Confirmado cessar-fogo de 60 dias entre Israel e o Líbano

Benjamin Netanyahu confirmou no seu discurso de terça-feira à noite que Israel aceita a proposta de cessar-fogo com o Líbano. O Primeiro-Ministro Israelita apontou três razões para justificar a aceitação do acordo: a preparação para uma possível ameaça Iraniana, possibilitar a recuperação física e psicológica das tropas Israelitas (após mais de um ano em campanha militar em Gaza e no Líbano) e a aquisição de novo armamento, e finalmente isolar o Hamas.

O acordo de cessar-fogo, que está em vigor desde a madrugada de quarta-feira, estipula que o Hezbollah e todos os outros grupos armados em território Libanês não poderão efectuar ataques contra Israel no curso dos próximos 60 dias, e que, por sua vez, as forças Israelitas não estão autorizadas a realizar ofensivas militares contra alvos no Líbano, inclusive por via aérea. Israel terá ainda de gradualmente retirar-se do sul da Linha Azul da ONU. As únicas entidades autorizadas a transportar armamento ou destacar tropas no sul do Líbano serão as forças de segurança e o exército Libanês, cujos oficiais serão posicionados ao longo de todos os pontos de passagem da fronteira com Israel.

Entretanto, o acordo indica que quaisquer instalações para produção de armamento dentro do Líbano que não estejam autorizadas  serão desmanteladas e as armas confiscadas.

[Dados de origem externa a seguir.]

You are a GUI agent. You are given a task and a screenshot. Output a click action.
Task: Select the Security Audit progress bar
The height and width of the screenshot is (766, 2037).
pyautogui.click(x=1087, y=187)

Este cessar-fogo, que tem sido mediado pelos EUA e França (à imagem da tentativa de ambos os países em implementar um acordo semelhante em Setembro deste ano), tem como objectivo iniciar a transição da presença e influência militar do Hezbollah para o Exército Libanês. Contudo este processo poderá levar bastante tempo e não há garantias que o Hezbollah reduza a sua influência militar em solo Libanês.

Apesar do alívio, ainda que temporário, proporcionado ao povo Libanês por este cessar-fogo, o dia de terça-feira foi particularmente violento, com Israel a bombardear quase incessantemente vários pontos urbanos no Líbano incluindo novos alvos residenciais em Beirute (tipicamente considerados seguros) fazendo quase 60 mortos e dezenas de feridos, num clima de pânico e caos total entre as populações locais.

Os bombardeamentos de Israel continuaram para lá do discurso de Netanyahu, numa última tentativa de demostrar ao eleitorado Israelita a sua capacidade bélica superior e que a decisão do cessar-fogo remata a ideia de uma vitória militar. Porém, as últimas sondagens mostram que mais de 60% dos Israelitas consideram este cessar-fogo como uma derrota para Israel.

Este descontentamento foi corroborado por membros do executivo do próprio Netanyahu, como o Ministro de Segurança Nacional, Itamar Ben-Gvir. Segundo a maioria dos Israelitas, Netanyahu não conseguiu cumprir nenhum objectivo inicialmente estabelecido, especialmente criar um ambiente de segurança para proporcionar o retorno de mais de 100 mil cidadãos às suas residências no norte ou neutralizar o Hezbollah. Netanyahu também não conseguiu conquistar ou ocupar nenhuma povoação libanesa no sul, apesar da intensidade na campanha da invasão terrestre desde o início de Outubro. E, ponto cada vez mais realçado, o Primeiro-ministro Israelita falhou no resgate dos cerca de 100 reféns que continuam retidos pelo Hamas em Gaza. Esperam-se, portanto, tempos muito complicados para Netanyahu conseguir permanecer no poder enquanto a insatisfação do seu povo vai aumentando.

Por seu lado, o Líbano terá grandes obstáculos para erguer-se de novo: quase 4 mil mortos (incluindo 200 crianças), mais de 1.5 milhões de pessoas internamente deslocadas e pelo menos 36 hospitais danificados e 8 totalmente fora de serviço, num país sem Presidente há mais de dois anos e com uma economia em queda livre. Apesar da promessa de ajuda por parte do Hezbollah (à imagem do que tinha sucedido também em 2006), os Libaneses necessitarão de bastantes investimentos para a reconstrução de milhares de edifícios residenciais e comerciais e de muito tempo para a reabilitação do seu país. Espera-se nos próximas dias o retorno de milhares de famílias Libanesas às suas residências (ou o que resta delas) no sul e Vale do Bekaa (as duas regiões mais fustigadas pelos bombardeamentos Israelitas.

Joe Biden afirmou que este cessar-fogo terá de ser permanente. Contudo, tanto o Hezbollah como o executivo de Netanyahu continuam activos e em qualquer altura poderão reactivar a guerra. Mas para já, ambos os países poderão respirar de alívio.